> **EXERCISE DIRECTIONS**
Filter these entries down to lines holding "pins".

> **THE DATA**
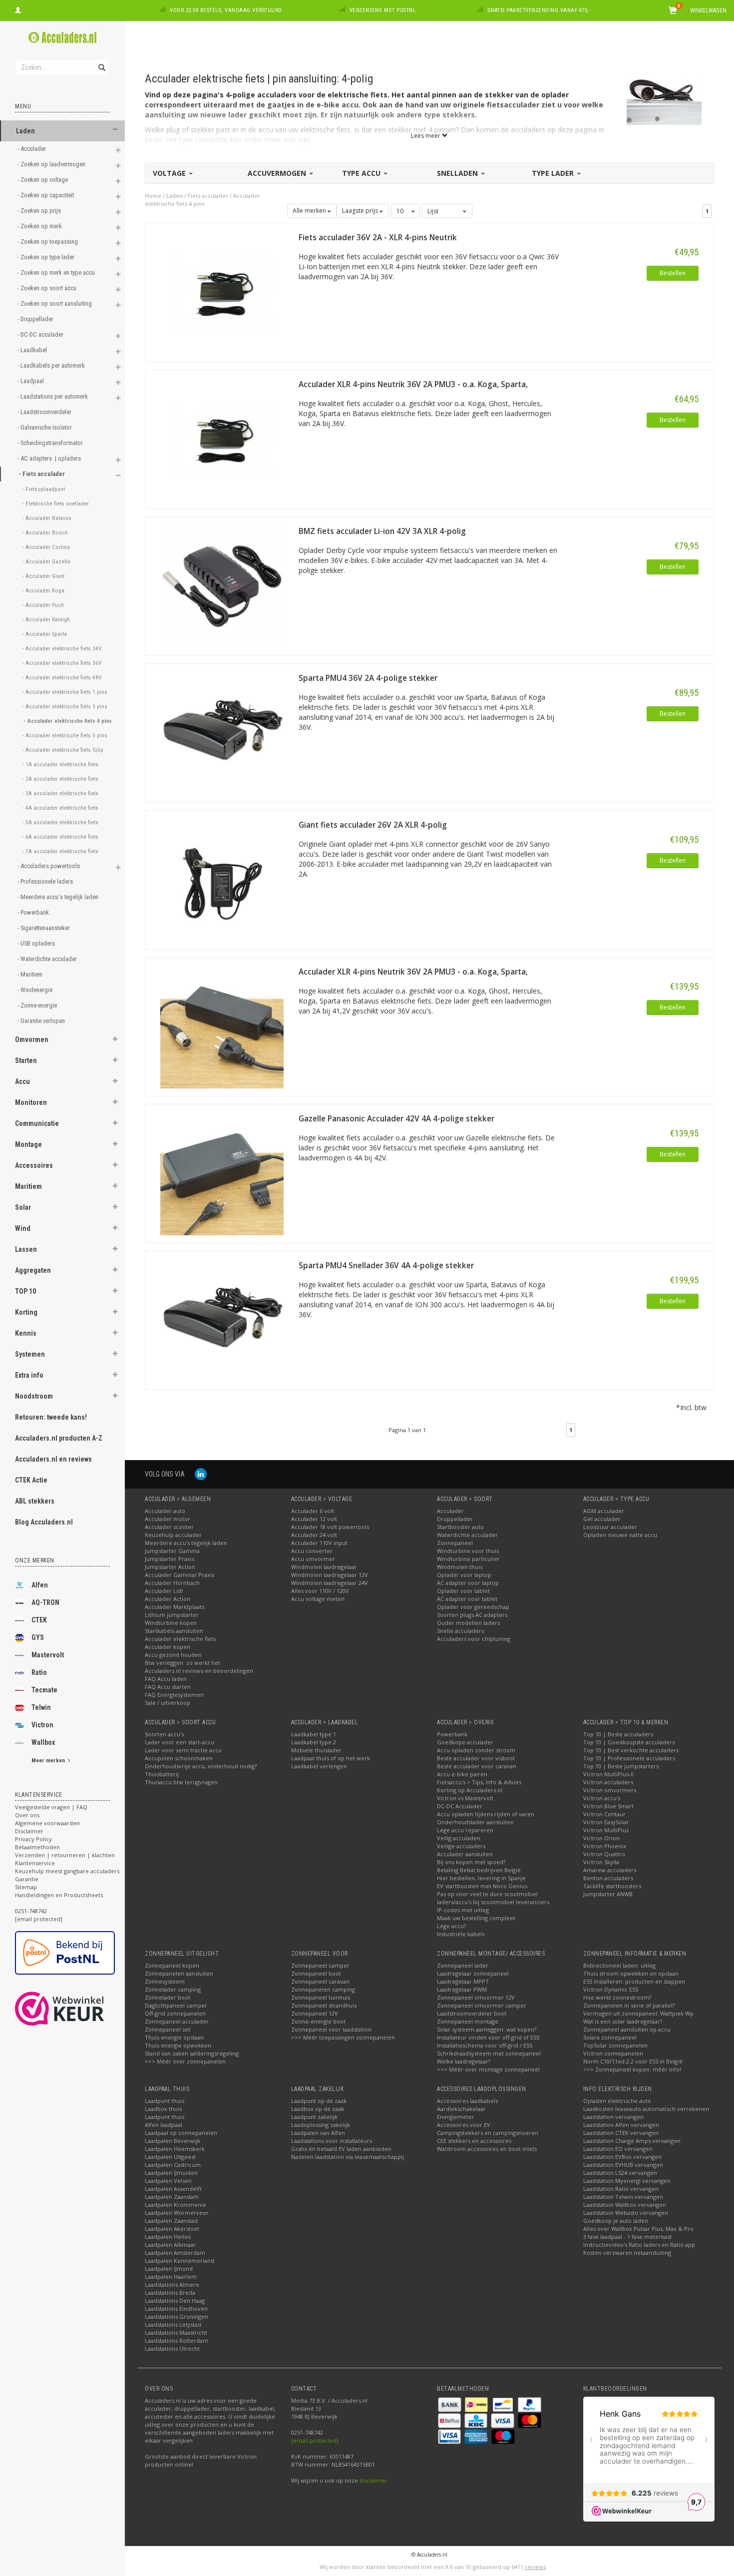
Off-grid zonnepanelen (175, 2013)
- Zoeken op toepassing (48, 241)
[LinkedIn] (200, 1474)
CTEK (39, 1620)
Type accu (362, 173)
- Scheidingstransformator (50, 443)
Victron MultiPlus (606, 1830)
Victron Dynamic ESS (610, 1989)
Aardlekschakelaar (461, 2108)
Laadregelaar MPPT (463, 1981)
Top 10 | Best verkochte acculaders (631, 1750)
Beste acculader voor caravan (476, 1766)
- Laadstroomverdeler (45, 412)
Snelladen (458, 173)
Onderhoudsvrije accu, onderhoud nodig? (201, 1766)
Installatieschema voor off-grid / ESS (484, 2045)
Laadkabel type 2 (313, 1742)
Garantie (26, 1879)
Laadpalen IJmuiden (171, 2172)
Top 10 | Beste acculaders (618, 1734)
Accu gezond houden (173, 1654)
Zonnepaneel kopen (172, 1965)
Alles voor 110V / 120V (320, 1590)
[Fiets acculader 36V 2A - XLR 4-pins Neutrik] (222, 291)
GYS (37, 1637)
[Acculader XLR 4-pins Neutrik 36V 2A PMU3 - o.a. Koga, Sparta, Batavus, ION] (222, 438)
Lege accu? (451, 1926)
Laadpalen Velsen (168, 2180)
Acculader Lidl (164, 1590)
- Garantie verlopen (41, 1021)
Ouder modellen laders (468, 1622)
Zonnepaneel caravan (320, 1981)
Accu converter (312, 1550)
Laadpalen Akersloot (172, 2228)
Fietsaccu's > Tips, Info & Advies (479, 1782)
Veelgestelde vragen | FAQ (51, 1807)
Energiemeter (455, 2116)
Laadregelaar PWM (462, 1989)
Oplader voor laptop (464, 1574)
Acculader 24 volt (314, 1535)
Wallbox (43, 1742)
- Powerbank (33, 912)
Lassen (26, 1249)
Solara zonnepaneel (610, 2037)
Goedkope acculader (465, 1742)
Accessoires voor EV (463, 2124)
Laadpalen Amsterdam (175, 2252)
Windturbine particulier (468, 1558)
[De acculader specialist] (62, 37)
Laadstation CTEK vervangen (621, 2132)
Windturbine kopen (171, 1622)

> **FINISHED TASK**
[Fiets acculader 36V 2A - XLR 4-pins Neutrik] (222, 291)
[Acculader XLR 4-pins Neutrik 36V 2A PMU3 - o.a. Koga, Sparta, Batavus, ION] (222, 438)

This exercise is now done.